Du Bien Commun, Jacques Rollet, Elya Éditions, 2025, 144p.
Pour une véritable connaissance du politique
Par Christophe Geffroy, La Nef n°389 Mars 2026, p.39.
Voilà un petit livre très accessible pour éclairer la notion de bien commun aujourd’hui fort délaissée.
L’auteur commence par un rapide panorama de la situation de la science politique, minée par le relativisme et l’idéologie bourdieusienne du couple « dominant/dominé » qui tient lieu de paradigme indépassable pour la plupart de nos chercheurs.
Ensuite, il fait un utile détour analysant l’apport de l’étude du totalitarisme chez des auteurs comme Maritain, Arendt, Aron… La démesure totalitaire, explique-t-il, impose d’aborder la question du bien et du mal, et des valeurs qui fondent la vie commune, lesquelles sont souvent antérieures à toute argumentation rationnelle.
Une société ne peut se passer d’une telle assise qui ne peut être soumise aux aléas d’un vote majoritaire. En effet, demande l’auteur, « qui peut arrêter la volonté générale, quelle instance se situe au-dessus d’elle ? » (p. 98).

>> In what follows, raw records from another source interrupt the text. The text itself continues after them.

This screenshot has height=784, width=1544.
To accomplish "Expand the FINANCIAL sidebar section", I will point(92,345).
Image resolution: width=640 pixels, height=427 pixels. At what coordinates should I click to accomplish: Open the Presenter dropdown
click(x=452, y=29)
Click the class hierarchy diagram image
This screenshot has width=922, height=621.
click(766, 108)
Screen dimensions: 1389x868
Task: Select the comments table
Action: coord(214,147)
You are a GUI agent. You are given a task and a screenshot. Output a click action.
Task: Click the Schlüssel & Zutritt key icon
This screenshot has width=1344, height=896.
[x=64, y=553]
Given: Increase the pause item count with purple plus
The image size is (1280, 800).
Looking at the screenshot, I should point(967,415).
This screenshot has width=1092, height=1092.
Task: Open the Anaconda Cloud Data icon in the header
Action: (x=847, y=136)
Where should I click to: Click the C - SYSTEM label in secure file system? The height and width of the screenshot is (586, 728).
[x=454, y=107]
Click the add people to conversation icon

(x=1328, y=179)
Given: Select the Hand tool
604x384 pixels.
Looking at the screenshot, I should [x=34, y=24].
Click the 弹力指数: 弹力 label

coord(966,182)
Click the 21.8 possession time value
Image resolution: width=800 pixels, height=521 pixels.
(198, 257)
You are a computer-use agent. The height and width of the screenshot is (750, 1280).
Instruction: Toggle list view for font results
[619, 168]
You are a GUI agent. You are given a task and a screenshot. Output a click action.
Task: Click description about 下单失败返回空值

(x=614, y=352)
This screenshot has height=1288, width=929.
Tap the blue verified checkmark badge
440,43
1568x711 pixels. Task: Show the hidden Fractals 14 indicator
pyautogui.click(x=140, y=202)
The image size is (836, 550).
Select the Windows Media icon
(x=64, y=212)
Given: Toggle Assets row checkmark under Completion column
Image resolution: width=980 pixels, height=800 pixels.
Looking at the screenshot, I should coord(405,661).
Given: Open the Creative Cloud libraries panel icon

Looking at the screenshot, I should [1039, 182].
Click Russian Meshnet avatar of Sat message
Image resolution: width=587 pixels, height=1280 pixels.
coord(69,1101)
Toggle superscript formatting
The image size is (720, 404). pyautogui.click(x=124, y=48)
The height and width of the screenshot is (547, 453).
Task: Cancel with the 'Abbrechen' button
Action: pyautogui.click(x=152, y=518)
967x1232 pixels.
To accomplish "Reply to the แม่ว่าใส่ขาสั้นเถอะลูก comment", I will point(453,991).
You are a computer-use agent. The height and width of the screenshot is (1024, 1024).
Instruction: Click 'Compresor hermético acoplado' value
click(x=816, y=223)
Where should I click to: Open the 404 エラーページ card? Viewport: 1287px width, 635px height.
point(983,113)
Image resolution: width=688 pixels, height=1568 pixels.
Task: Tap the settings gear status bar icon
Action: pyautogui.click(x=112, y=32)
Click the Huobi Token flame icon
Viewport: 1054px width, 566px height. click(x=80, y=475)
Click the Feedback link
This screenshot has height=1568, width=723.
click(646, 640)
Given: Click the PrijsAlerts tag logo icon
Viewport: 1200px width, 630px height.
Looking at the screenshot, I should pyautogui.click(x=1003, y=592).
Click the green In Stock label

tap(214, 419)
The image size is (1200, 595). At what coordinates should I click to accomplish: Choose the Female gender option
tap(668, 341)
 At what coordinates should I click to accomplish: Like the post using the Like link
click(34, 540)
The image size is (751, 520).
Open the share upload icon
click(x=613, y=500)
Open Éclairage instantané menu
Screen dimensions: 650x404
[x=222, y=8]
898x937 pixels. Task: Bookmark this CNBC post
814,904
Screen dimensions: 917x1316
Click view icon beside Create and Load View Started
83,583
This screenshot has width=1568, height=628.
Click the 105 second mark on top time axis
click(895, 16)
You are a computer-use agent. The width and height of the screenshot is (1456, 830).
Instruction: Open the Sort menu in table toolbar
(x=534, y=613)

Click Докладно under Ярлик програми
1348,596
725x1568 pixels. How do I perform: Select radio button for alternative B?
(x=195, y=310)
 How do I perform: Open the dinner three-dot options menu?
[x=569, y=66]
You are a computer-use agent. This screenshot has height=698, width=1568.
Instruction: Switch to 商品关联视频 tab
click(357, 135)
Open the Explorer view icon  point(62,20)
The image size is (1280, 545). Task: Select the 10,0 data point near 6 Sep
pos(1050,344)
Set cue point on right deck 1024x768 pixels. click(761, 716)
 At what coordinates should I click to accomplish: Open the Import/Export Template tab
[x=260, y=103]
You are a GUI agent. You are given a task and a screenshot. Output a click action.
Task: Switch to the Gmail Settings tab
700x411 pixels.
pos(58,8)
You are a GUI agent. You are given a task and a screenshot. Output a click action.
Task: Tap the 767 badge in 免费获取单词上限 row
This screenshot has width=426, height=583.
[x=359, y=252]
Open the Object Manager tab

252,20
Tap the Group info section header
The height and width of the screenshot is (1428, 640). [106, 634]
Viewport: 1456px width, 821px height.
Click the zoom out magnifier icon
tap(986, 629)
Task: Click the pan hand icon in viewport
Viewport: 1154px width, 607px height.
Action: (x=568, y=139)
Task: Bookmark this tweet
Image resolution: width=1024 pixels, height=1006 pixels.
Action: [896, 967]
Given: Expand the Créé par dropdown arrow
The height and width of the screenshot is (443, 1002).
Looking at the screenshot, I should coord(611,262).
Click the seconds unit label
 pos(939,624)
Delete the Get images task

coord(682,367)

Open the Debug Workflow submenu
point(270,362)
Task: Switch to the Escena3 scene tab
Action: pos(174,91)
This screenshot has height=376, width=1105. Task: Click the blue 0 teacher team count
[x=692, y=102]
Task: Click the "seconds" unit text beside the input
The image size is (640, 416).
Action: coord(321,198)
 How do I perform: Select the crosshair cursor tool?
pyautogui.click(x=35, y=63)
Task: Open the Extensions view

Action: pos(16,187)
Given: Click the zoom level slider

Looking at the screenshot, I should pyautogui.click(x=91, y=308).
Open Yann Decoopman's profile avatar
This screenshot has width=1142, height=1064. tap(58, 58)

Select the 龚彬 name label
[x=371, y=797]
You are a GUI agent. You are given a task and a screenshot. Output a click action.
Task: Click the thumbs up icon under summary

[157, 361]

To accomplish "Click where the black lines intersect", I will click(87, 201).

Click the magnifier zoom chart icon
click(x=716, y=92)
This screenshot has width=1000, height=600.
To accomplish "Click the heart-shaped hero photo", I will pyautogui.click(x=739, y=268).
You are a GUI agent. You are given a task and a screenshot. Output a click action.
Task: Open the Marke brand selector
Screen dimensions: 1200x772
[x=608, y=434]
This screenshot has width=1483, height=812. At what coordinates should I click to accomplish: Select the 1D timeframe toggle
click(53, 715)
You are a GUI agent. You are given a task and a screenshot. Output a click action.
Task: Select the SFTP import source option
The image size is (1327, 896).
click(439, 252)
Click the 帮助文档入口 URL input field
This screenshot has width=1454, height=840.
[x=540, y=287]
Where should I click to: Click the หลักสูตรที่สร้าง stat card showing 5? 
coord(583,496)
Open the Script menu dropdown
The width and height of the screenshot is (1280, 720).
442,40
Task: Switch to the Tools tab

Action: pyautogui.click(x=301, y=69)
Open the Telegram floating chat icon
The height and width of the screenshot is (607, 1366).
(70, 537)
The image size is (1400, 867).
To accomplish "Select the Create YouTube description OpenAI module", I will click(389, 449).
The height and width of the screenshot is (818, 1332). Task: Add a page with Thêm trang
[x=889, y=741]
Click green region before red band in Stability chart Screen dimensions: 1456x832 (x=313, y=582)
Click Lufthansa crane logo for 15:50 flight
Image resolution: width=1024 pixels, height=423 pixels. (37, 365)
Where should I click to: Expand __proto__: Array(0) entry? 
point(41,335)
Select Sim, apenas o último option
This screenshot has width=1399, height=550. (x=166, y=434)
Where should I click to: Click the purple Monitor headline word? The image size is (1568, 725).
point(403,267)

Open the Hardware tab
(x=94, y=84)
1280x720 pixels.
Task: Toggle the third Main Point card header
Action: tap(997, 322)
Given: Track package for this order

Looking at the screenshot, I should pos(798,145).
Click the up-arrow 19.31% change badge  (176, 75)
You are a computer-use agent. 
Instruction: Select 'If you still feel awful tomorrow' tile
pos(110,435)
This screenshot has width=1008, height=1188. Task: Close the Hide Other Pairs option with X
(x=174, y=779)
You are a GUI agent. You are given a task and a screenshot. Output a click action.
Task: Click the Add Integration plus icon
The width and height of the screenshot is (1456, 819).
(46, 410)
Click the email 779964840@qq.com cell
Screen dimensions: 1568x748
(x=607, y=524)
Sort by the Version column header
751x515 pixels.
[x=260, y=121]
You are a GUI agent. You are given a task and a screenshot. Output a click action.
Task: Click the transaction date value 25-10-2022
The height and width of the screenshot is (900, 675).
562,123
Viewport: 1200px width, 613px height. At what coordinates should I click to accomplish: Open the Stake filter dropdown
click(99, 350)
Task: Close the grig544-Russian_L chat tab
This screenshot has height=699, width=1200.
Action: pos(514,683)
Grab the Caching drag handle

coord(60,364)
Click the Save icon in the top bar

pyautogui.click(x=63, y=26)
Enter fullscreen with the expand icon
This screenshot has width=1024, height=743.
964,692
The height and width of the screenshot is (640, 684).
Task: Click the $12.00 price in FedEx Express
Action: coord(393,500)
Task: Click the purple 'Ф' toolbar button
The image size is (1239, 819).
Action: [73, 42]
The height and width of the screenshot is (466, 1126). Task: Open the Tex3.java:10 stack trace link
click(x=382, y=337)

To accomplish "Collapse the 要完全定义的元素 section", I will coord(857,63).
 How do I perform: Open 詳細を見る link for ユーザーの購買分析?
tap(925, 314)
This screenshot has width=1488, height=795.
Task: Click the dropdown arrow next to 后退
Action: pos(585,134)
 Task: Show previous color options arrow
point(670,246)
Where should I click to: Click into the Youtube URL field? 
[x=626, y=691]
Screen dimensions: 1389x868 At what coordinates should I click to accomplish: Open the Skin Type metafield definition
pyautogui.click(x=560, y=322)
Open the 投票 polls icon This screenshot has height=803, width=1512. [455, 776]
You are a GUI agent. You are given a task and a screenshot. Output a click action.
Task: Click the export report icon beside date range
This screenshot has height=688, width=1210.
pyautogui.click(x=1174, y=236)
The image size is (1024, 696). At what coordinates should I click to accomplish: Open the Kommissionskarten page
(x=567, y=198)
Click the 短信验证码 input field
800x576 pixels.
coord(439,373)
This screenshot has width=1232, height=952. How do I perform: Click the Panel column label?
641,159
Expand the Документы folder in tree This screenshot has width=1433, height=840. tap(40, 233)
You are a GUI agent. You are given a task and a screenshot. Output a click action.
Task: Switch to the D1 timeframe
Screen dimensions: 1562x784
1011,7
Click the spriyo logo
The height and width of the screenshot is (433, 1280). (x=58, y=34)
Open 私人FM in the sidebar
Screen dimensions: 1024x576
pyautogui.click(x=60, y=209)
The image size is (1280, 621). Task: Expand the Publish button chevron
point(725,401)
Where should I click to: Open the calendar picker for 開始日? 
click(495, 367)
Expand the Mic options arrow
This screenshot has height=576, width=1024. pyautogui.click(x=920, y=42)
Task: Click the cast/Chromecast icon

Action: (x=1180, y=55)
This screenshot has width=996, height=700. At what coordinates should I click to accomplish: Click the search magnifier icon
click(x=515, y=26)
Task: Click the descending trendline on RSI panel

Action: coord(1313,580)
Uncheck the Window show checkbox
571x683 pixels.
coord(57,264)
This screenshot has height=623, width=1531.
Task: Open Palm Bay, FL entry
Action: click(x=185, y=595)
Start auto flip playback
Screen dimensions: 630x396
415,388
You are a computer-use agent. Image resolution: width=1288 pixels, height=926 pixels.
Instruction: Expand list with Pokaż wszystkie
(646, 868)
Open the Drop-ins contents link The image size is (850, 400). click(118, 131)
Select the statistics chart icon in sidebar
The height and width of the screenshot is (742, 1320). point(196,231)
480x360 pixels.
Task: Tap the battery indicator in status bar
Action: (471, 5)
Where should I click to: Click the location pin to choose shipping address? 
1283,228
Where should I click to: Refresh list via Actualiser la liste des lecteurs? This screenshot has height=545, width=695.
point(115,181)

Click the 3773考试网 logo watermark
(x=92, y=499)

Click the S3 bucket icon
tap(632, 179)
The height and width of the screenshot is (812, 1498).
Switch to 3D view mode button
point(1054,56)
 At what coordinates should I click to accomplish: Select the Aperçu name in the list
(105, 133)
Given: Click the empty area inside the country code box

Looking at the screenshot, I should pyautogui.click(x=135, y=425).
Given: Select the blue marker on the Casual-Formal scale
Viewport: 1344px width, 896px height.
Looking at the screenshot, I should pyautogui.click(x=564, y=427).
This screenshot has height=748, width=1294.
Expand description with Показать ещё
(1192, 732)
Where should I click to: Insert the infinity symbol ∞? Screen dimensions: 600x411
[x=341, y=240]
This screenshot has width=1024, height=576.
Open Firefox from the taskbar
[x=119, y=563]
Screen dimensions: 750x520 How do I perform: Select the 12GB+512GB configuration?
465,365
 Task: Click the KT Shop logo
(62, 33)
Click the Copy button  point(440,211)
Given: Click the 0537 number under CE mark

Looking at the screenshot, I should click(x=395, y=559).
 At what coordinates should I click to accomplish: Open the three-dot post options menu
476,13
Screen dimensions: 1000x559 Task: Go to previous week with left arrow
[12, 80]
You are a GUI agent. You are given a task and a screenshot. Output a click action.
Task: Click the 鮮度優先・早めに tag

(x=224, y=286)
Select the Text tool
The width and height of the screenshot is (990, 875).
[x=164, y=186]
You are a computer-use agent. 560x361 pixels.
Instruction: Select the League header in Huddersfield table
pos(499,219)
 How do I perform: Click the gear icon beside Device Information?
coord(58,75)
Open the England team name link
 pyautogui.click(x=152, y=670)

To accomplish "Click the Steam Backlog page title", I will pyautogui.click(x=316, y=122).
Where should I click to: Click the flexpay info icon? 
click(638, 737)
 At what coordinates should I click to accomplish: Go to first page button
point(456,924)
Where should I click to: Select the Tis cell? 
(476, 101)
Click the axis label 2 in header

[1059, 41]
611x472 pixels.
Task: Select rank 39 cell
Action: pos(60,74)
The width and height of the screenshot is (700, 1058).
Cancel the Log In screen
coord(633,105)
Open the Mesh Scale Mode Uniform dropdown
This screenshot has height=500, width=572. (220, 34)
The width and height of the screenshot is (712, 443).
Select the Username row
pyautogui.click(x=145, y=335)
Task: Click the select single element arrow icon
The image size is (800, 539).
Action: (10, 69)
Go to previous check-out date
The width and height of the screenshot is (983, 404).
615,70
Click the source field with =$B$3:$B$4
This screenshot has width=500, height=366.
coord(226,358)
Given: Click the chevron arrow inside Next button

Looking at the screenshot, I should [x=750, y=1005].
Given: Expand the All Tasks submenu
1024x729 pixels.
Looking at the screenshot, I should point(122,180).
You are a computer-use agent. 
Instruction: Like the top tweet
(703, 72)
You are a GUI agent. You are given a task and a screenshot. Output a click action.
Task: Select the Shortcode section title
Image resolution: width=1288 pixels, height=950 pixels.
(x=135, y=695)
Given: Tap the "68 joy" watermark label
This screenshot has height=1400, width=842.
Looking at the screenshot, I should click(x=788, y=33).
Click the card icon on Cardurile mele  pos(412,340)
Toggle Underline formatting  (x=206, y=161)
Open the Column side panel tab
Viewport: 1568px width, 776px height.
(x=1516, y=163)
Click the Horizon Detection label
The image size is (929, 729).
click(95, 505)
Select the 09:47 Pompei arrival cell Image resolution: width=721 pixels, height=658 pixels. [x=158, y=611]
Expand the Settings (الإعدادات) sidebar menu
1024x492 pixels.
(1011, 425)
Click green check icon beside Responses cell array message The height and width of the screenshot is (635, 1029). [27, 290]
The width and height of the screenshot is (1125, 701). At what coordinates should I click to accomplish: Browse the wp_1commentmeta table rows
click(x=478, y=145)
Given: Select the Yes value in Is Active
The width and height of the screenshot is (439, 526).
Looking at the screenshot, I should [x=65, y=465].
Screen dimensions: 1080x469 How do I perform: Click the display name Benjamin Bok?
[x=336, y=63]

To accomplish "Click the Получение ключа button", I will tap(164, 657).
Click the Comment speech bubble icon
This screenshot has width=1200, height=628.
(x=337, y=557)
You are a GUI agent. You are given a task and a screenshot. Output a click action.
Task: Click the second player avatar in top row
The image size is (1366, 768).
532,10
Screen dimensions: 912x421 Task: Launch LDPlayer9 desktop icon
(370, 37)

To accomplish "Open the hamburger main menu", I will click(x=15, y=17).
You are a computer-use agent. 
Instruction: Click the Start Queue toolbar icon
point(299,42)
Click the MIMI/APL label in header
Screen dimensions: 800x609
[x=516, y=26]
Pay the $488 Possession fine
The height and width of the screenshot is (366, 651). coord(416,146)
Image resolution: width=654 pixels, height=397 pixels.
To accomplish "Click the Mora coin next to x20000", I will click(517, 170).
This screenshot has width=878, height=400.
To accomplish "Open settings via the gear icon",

Il s’agit donc « de viser ensemble un bien véritable permettant de faire grandir le vivre-ensemble. Cela suppose de reconnaître que nous sommes constitués par une histoire, une tradition, une religion, et pas seulement par des principes de base que sont la démocratie, les droits de l’homme et l’égalité » (pp.116-117).
Une réalité qu’il conviendrait d’accepter : cela est plus facile à dire qu’à faire, tant cela suppose un reversement de nos mentalités relativistes.